变更范围:custom_ops/gpu_ops/(新增 CUDA kernels)、fastdeploy/model_executor/layers/attention/(新增 backend)、fastdeploy/worker/gpu_model_runner.py、fastdeploy/spec_decode/mtp.py、fastdeploy/envs.py、fastdeploy/platforms/cuda.py
影响面 Tag:[OP] [Feature] [Speculative Decoding]
问题
| 级别 | 文件 | 概述 |
|---|---|---|
| 🟡 建议 | custom_ops/setup_ops.py |
decode_unified_attention 仅在 cc>=90 下编译,但 PR 描述未说明硬件限制,A100 用户启用后会运行时报错 |
| 🟡 建议 | fastdeploy/model_executor/layers/attention/decode_unified_attention_backend.py |
DecodeUnifiedAttentionMetadata dataclass 中 _dtype 字段重复定义两次,应删除冗余定义 |
| ❓ 疑问 | fastdeploy/envs.py |
USE_DECODE_UNIFIED_ATTENTION 命名缺 FD_ 前缀;PR 描述中提到用此变量,但代码实际通过 FD_ATTENTION_BACKEND 控制,两者联动逻辑不明确 |
| ❓ 疑问 | fastdeploy/platforms/cuda.py |
ValueError 错误信息未包含 DECODE_UNIFIED_ATTN,会误导用户 |
| 📝 PR 规范 | PR 描述 | Modifications、Usage or Command、Accuracy Tests 三个 section 均为空占位符 |
📝 PR 规范检查
标题格式 [Cherry-Pick][Feature] support decode unified attention(#7688) 符合 Cherry-Pick 规范。

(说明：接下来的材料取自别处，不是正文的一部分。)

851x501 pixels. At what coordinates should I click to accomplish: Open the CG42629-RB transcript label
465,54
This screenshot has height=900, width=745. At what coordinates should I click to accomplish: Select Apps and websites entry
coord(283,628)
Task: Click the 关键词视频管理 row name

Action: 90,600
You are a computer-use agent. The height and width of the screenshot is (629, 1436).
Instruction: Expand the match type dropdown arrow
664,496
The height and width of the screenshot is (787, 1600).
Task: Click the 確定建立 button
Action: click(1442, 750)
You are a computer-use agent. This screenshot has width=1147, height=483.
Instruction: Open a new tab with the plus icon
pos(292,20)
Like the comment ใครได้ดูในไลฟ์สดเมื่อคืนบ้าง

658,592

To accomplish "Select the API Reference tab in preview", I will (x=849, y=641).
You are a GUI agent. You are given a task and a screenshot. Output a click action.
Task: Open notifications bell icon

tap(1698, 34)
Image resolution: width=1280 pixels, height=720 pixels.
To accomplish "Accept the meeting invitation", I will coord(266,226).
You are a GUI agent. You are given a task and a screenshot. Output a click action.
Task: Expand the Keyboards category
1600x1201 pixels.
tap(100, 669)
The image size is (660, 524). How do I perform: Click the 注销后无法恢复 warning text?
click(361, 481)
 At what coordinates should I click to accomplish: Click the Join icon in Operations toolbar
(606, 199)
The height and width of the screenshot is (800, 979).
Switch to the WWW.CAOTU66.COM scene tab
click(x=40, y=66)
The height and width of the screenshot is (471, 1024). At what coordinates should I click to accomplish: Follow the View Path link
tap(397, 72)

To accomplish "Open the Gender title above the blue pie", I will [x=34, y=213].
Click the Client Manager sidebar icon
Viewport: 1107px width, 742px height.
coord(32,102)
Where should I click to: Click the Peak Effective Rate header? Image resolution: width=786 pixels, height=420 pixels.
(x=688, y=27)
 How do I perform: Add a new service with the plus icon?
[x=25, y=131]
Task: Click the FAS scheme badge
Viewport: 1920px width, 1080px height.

但 PR 描述的 Modifications、Usage or Command、Accuracy Tests 三个 section 均为空(仅保留了注释占位符),checklist 各项均未勾选。
标题建议(合规,可直接使用):
[Cherry-Pick][Feature] support decode unified attention(#7688)
PR 描述建议(可直接复制):
## Motivation
C16/动态/静态C8 decode unified attention 支持,解决 decode 阶段 attention 计算的统一化问题。
- 集中式:flash_attn 开启情况下 `export USE_DECODE_UNIFIED_ATTENTION=1`(待确认与 `FD_ATTENTION_BACKEND` 的联动关系)
- PD 分离:D 节点 `export FD_ATTENTION_BACKEND=DECODE_UNIFIED_ATTN`
- 注意:当前仅支持 SM90+(Hopper,如 H100)及以上架构,最低需要 CUDA 12.0
## Modifications
- `custom_ops/gpu_ops/decode_unified_attention/`:新增 decode unified attention CUDA kernels,支持 C16(FP16/BF16)和 C8(FP8/INT8/动态量化)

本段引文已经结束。